Too Many Roles, Too Little Value: Why Software Delivery Feels Broken—and How to Fix It

Too many roles, too little value. That’s what it often feels like when trying to get things done in today’s software delivery organizations. Meetings are packed. Documents fly back and forth. Titles multiply. But the actual delivery of value? Sluggish at best.

This isn’t just annoying—it’s a sign of something deeper: a system that has evolved around separation, not collaboration.

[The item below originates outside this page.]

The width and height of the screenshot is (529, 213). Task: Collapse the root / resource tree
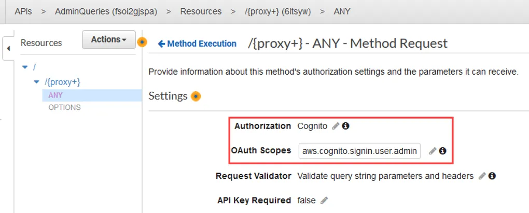(25, 67)
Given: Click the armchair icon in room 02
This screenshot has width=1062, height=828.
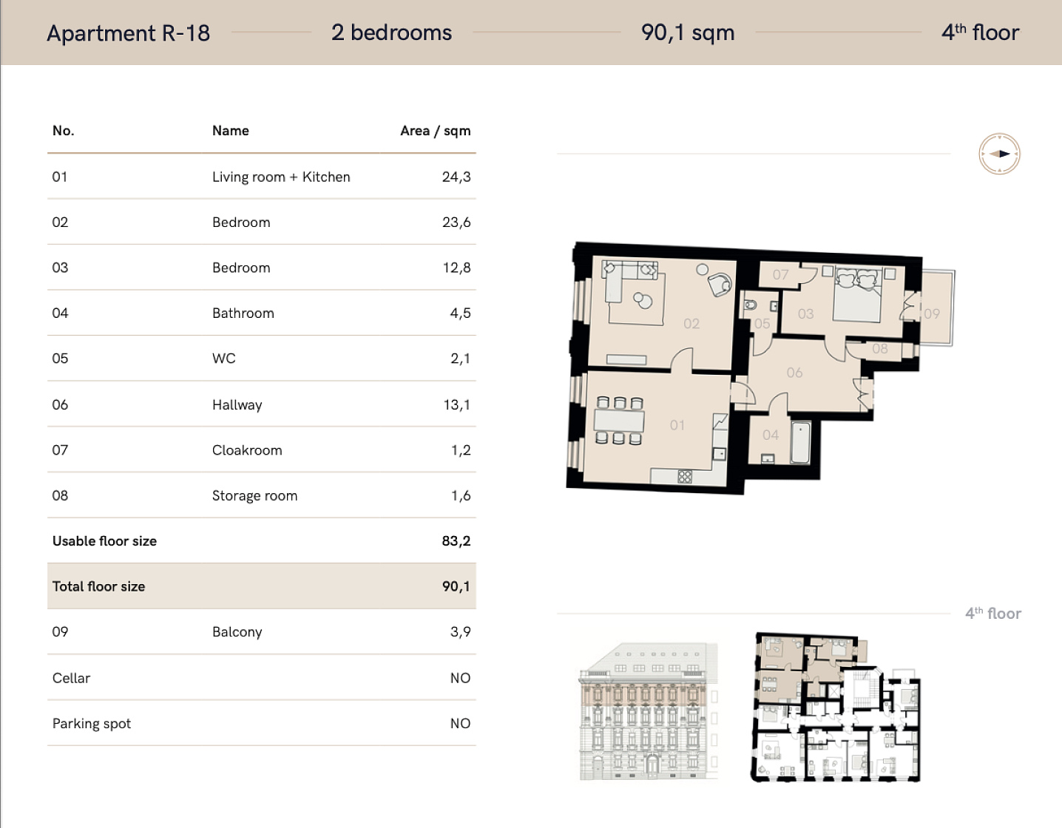Looking at the screenshot, I should click(x=719, y=284).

📜 Where It All Started: The Business-IT Divide

For decades, organisations treated “business” and “IT” as separate worlds. Business made the decisions, IT implemented them. Strategy lived in one tower, code in another. It made sense at the time—software was seen as a support function, not a driver of value.

But as software ate the world, the cracks started to show.

Waterfall development cemented the handover mindset. Then came outsourcing, pushing IT even further away from core business conversations. To cope with complexity, new roles were invented: analysts, project managers, release coordinators, scrum masters, product owners, delivery leads… the list grew long, fast.

Many of these roles were well-intentioned. But instead of fixing the root cause—separation—they often added more layers.

⚠️ The Consequences Today

The results? A delivery ecosystem that’s heavy on roles and light on results.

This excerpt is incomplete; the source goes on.